[Your instructions] Under this line sits a listing. Repeat exactly and only its lines from the one holding "Where should I" through the one holding "View the 石子洒布车 equipment entry"; skip pictures.

[Input]
━━━━━━━━━━━━━━━━
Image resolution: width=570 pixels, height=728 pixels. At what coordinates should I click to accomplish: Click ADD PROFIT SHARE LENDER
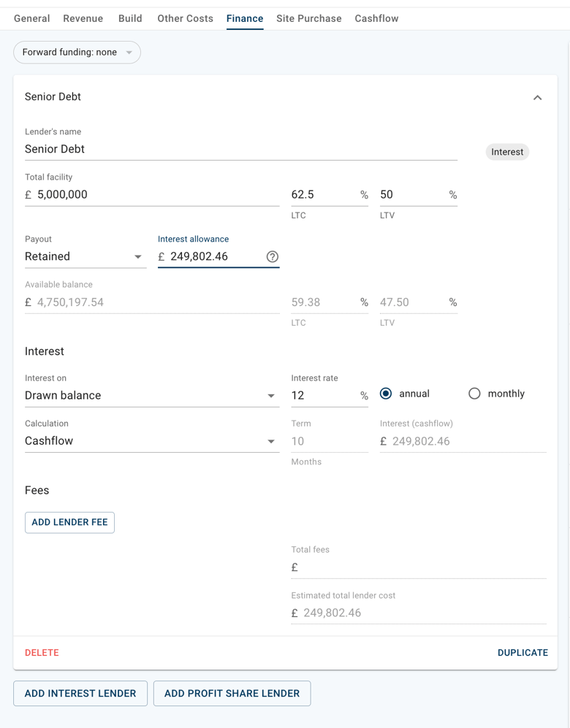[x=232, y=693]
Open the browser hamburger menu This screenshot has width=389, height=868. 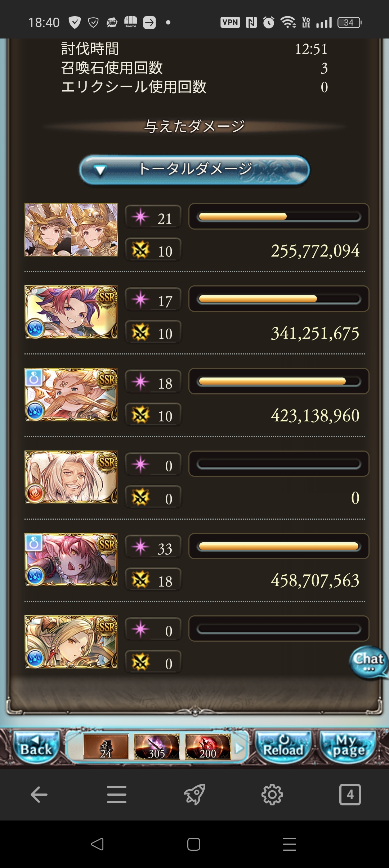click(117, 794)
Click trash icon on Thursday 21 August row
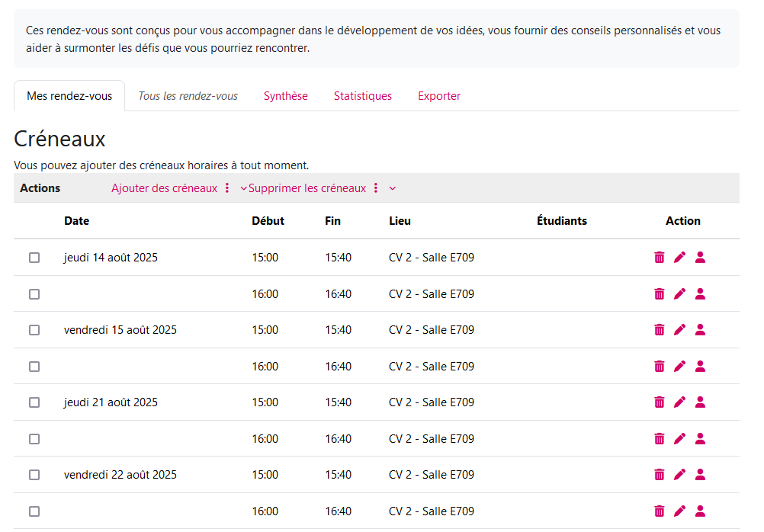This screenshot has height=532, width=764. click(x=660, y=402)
━━━━━━━━━━━━━━━━
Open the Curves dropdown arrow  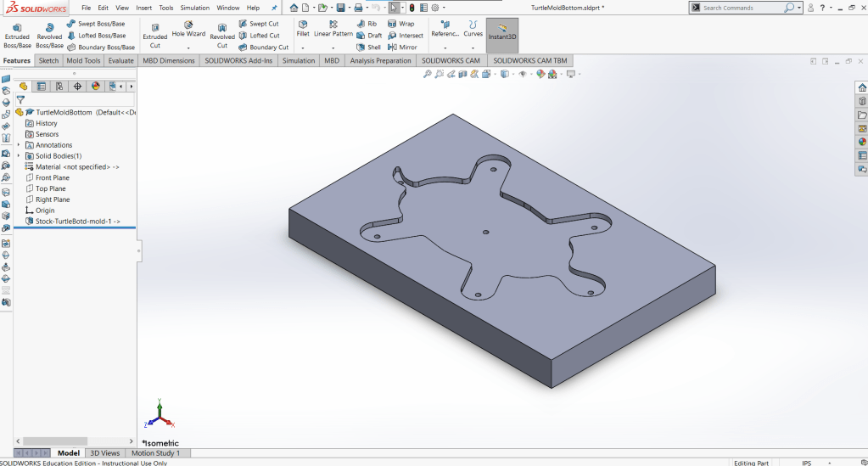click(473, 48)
━━━━━━━━━━━━━━━━
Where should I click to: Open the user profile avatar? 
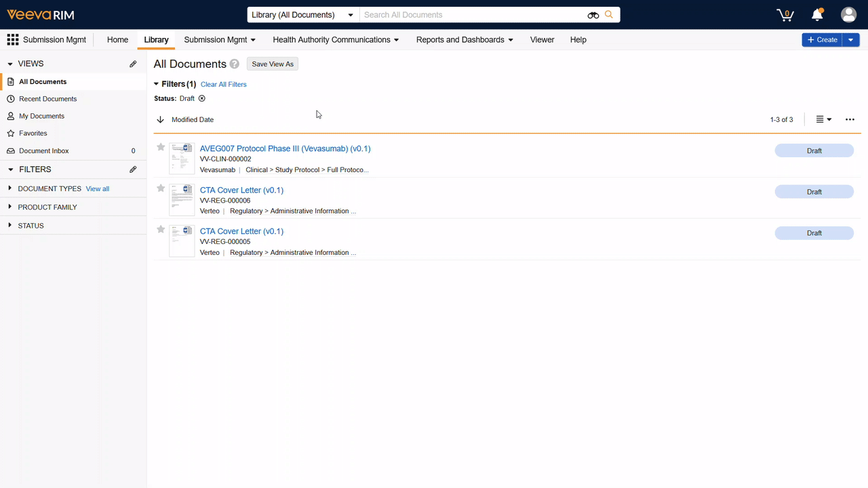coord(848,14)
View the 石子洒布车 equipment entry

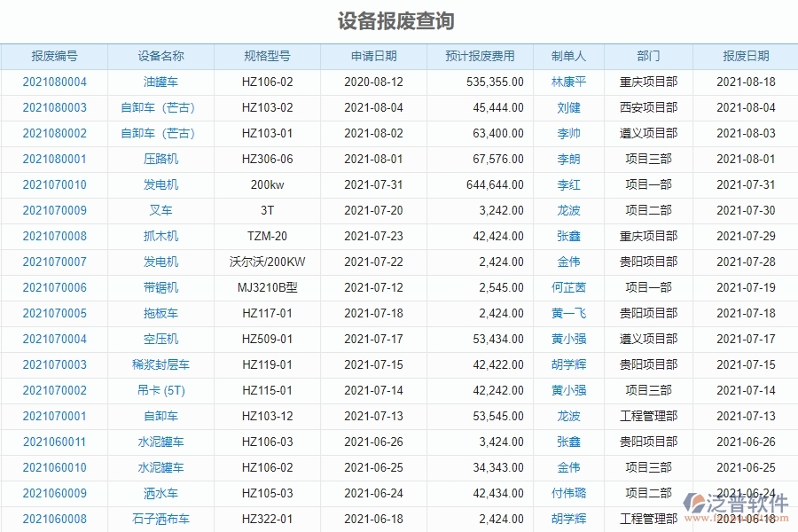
━━━━━━━━━━━━━━━━
[Result of this exercise]
Where should I click to: Open the user profile avatar? 
coord(848,14)
View the 石子洒布车 equipment entry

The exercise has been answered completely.